++++ Texte d'étude

01

Contexte

L’occupation israélienne de la Cisjordanie, de Gaza et de Jérusalem-Est – depuis plus de 50 ans – pèse lourdement sur les populations, dans un contexte de violences permanentes et d’augmentation croissante du nombre de colonies. Dans la bande de Gaza, les conditions de vie des Palestiniens se sont considérablement dégradées : le blocus instauré en 2007 a plongé l'économie dans le chaos, asphyxiant progressivement les habitants de ce territoire, également le théâtre d'offensives militaires israéliennes régulières et dévastatrices. 
Les restrictions de circulation imposées par les autorités israéliennes affectent durement les populations des territoires palestiniens occupés, notamment dans leur accès aux soins médicaux. Le système de santé palestinien présente de nombreuses déficiences, notamment dans des domaines spécialisés comme la chirurgie ou la santé mentale. Les équipes de Médecins Sans Frontières (MSF) interviennent donc autour de trois axes principaux : la prise en charge des cas de traumatologie, le traitement des grands brûlés et le soutien en santé mentale.

++++++++

## Vos tâches:
**1)** Dans le texte sur les territoires palestiniens, recopiez le passage qui commence par les mots contenant "L’occupation israélienne de" et se termine par "régulières et dévastatrices.", en changeant "blocus" en "siège".
**2)** Résumez sous forme de liste le paragraphe du texte sur les territoires palestiniens qui commence par « Les restrictions de circulation », sans perdre ses faits principaux.

++++ Données fournies

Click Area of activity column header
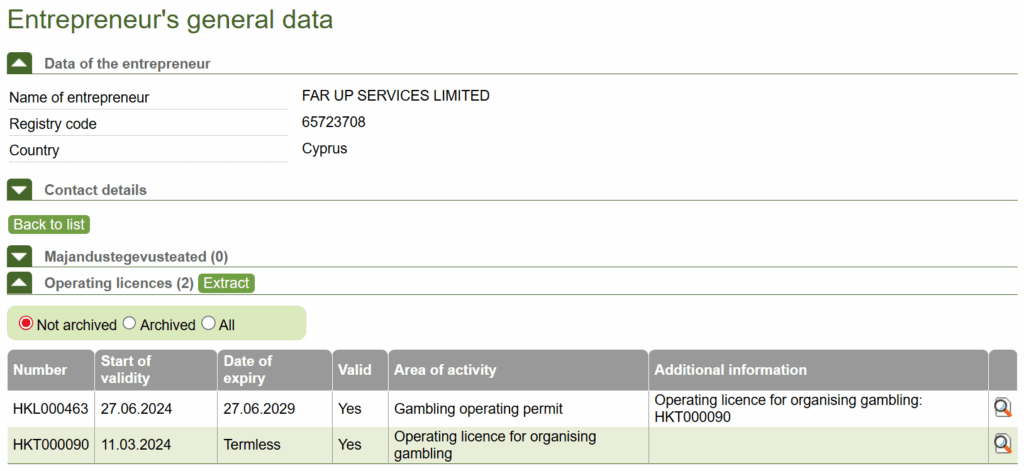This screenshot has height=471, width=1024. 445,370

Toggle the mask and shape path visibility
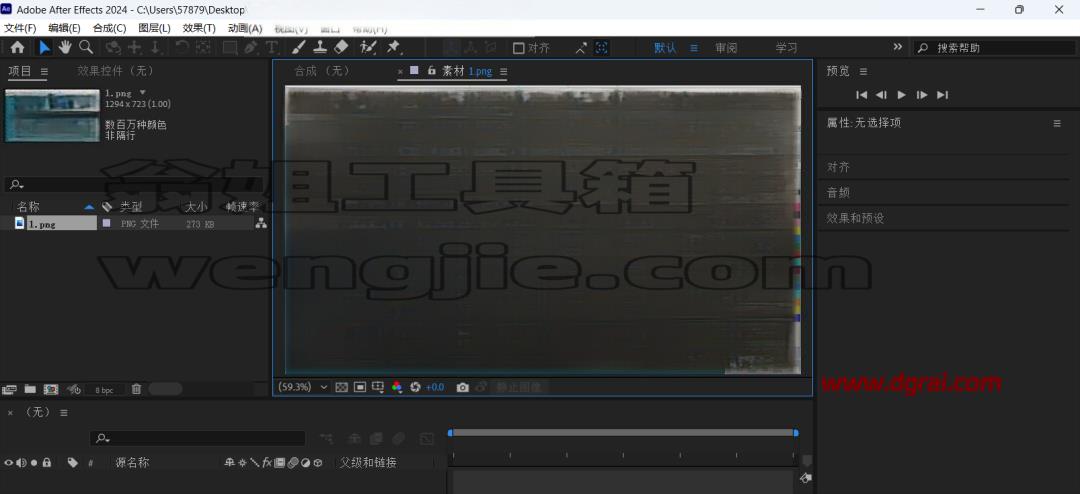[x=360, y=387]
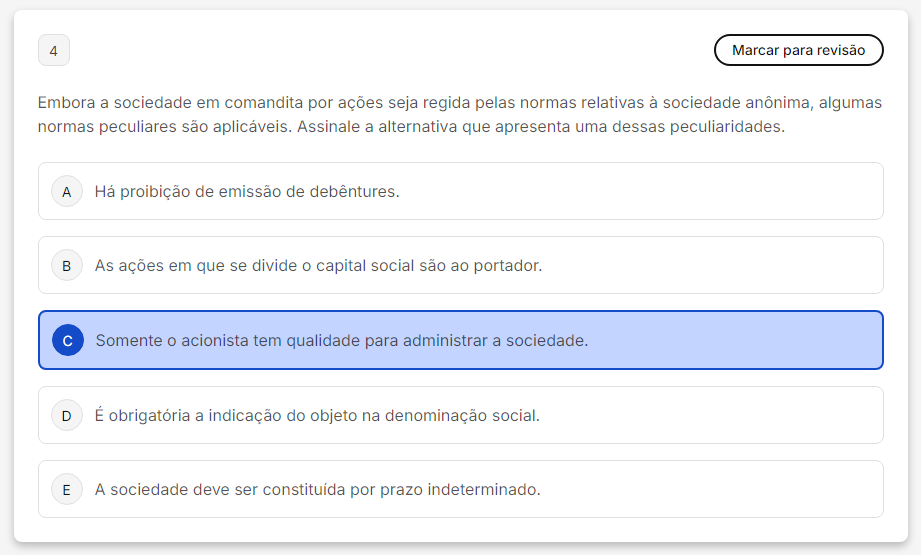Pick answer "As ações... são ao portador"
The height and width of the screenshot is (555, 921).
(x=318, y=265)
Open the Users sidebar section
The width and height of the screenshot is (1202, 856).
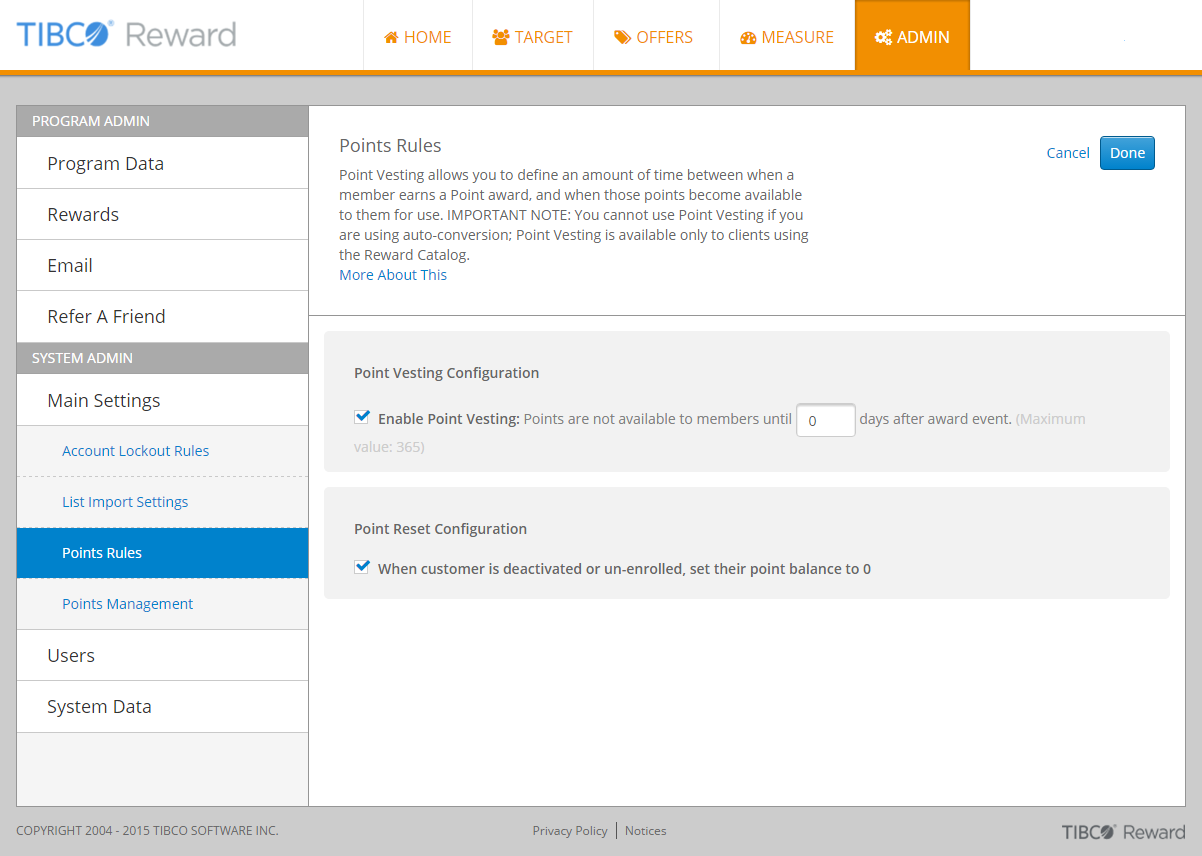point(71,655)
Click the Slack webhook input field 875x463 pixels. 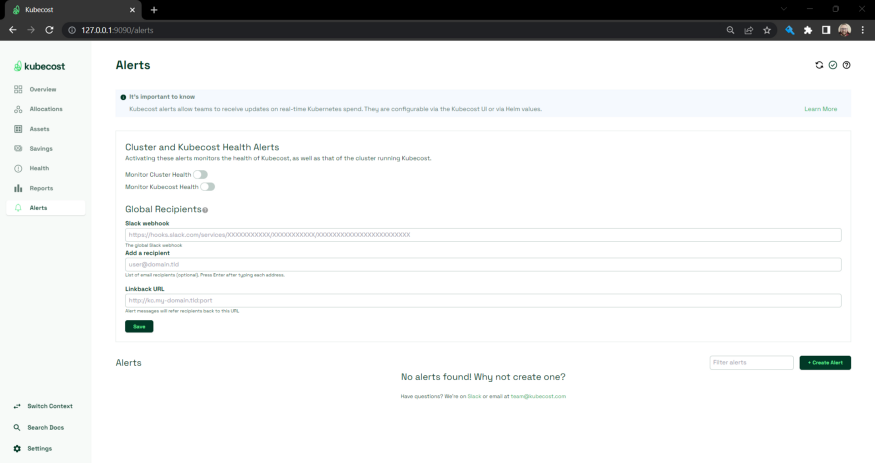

++++++++

## Corrigés:
**1)**
L’occupation israélienne de la Cisjordanie, de Gaza et de Jérusalem-Est – depuis plus de 50 ans – pèse lourdement sur les populations, dans un contexte de violences permanentes et d’augmentation croissante du nombre de colonies. Dans la bande de Gaza, les conditions de vie des Palestiniens se sont considérablement dégradées : le siège instauré en 2007 a plongé l'économie dans le chaos, asphyxiant progressivement les habitants de ce territoire, également le théâtre d'offensives militaires israéliennes régulières et dévastatrices.

**2)**
- Les restrictions de circulation imposées par les autorités israéliennes frappent durement les habitants des territoires palestiniens occupés, surtout pour l'accès aux soins médicaux.
- Le système de santé palestinien a de nombreuses lacunes, notamment en chirurgie et en santé mentale.
- Les équipes de Médecins Sans Frontières (MSF) travaillent donc sur trois axes : la traumatologie, le traitement des grands brûlés et le soutien en santé mentale.